• Document extract:

= = = = =

Discovering New Scaling Laws in Computational Materials Research

New Developments in Material Research: Discovering Scaling Laws Connecting Computational Databases and Experimental Data

Researchers from the Institute of Statistical Mathematics and Mitsubishi Chemical Corporation have made significant advancements in material research by unveiling a new phenomenon known as the "Scaling Law of Sim2Real Transfer Learning." This research was conducted in collaboration with a group specializing in materials research and has been published in the international academic journal "npj Computational Materials."

The challenge in data-driven material research lies in the insufficient experimental data, which hampers the predictive performance of AI models. To overcome this issue, ongoing advancements aim to develop large computational databases for physical properties generated through physical simulations. For instance, models pre-trained on computational databases can achieve extraordinary predictive capabilities through additional learning with limited experimental data — a process known as Sim2Real transfer learning.

The research has shown that as the size of the computational property database increases, the performance of transfer models in predicting experimental properties improves monotonically, following a power law. This systematic demonstration of a scaling law in Sim2Real transfer learning for materials is unprecedented.

Background of the Research

In data-driven research, data is undeniably the most crucial resource. Despite this, the availability of data in materials research is exceptionally limited compared to fields like natural language processing, computer vision, biology, and medicine. To overcome this barrier, researchers in materials science have leveraged first-principle calculations and molecular dynamics simulations to construct large-scale computational property databases. Initiatives such as Materials Project have paved the way for the development of comprehensive databases covering the entire periodic table, with other datasets like AFLOW, OQMD, and GNoME following suit in the inorganic materials sector.

In polymer materials research, the Institute of Statistical Mathematics has initiated the RadonPy project to fully automate computational experiments for polymers, joining forces with two national research institutes, eight universities, and 37 companies to create a world-class polymer property database. The research group has also established a fully automated system for quantum chemical calculations, which comprehensively evaluates the compatibility between polymer materials and solvent molecules.

= = = = =

Data records
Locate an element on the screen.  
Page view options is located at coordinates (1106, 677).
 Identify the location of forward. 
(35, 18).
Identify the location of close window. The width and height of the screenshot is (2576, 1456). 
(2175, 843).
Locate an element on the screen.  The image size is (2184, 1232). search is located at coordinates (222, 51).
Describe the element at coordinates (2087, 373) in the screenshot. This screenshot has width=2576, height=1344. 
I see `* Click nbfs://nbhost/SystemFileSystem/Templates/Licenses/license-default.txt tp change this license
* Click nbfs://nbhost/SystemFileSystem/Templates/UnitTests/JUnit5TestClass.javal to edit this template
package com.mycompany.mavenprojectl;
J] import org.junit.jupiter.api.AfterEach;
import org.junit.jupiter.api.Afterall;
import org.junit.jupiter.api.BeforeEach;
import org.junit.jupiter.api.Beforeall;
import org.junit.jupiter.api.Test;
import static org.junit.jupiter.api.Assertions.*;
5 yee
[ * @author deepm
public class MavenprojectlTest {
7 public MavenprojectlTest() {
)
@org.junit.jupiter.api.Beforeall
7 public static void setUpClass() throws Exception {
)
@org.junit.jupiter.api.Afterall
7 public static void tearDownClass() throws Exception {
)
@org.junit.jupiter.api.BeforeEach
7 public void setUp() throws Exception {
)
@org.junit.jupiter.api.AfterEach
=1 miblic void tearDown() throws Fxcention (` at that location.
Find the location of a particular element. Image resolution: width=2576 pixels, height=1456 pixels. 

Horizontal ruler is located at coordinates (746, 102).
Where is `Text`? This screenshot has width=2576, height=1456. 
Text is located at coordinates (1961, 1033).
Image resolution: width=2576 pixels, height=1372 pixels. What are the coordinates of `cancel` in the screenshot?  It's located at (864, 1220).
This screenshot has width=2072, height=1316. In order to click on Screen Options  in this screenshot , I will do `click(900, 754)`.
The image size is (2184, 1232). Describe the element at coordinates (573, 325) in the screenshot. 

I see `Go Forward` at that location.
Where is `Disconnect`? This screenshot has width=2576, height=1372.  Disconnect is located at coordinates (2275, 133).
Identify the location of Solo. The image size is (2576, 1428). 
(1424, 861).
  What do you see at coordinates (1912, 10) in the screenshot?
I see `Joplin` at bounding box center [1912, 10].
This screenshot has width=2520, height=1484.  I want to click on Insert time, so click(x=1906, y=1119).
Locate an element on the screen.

= = = = =

• Task set:
a. Please copy out the article on Sim2Real scaling laws word for word, everything from "Background of the" down to "inorganic materials sector.".
b. Carry the article on Sim2Real scaling laws forward with the passage that follows its last sentence.

• Answers to the exercise:
a.
Background of the Research

In data-driven research, data is undeniably the most crucial resource. Despite this, the availability of data in materials research is exceptionally limited compared to fields like natural language processing, computer vision, biology, and medicine. To overcome this barrier, researchers in materials science have leveraged first-principle calculations and molecular dynamics simulations to construct large-scale computational property databases. Initiatives such as Materials Project have paved the way for the development of comprehensive databases covering the entire periodic table, with other datasets like AFLOW, OQMD, and GNoME following suit in the inorganic materials sector.

b.
Research Outcomes and Findings

In this study, the researchers demonstrated that a scaling law for Sim2Real transfer learning is applicable across diverse tasks in materials research. Previous theoretical predictions regarding the existence of scaling laws in transfer learning were empirically validated in computer vision fields. The results indicate that as the size of the computational database increases, the prediction performance of fine-tuned models improves monotonically, adhering to a power-law distribution.

The scaling intensity serves as a quantifiable metric for assessing the future value of databases. Furthermore, analyzing the scaling behavior helps estimate the required amount of data to achieve target performance and the attainable limits. This insight is anticipated to enhance strategic planning for the development of data platforms and streamline data production protocols in material development projects.

Future Developments

A pivotal milestone in data-driven materials research is the establishment of scalable transfer learning data production protocols and analytical workflows. Many domains within material development struggle to accumulate sufficient data necessary for data-driven research. This issue becomes more pronounced as research edges closer to advanced levels. Adopting an approach that selects sources capable of producing massive data, such as computational experiments, and utilizing machine learning to bridge the gap between source and target domains becomes essential.

In conclusion, the discoveries from this research pave the way for the RadonPy project's ongoing data production and improvements in the predictive capabilities of transfer models for downstream tasks. Continuous development of computational databases and optimization of resource distribution in experiments will ensure the sustained evolution of data-driven materials research.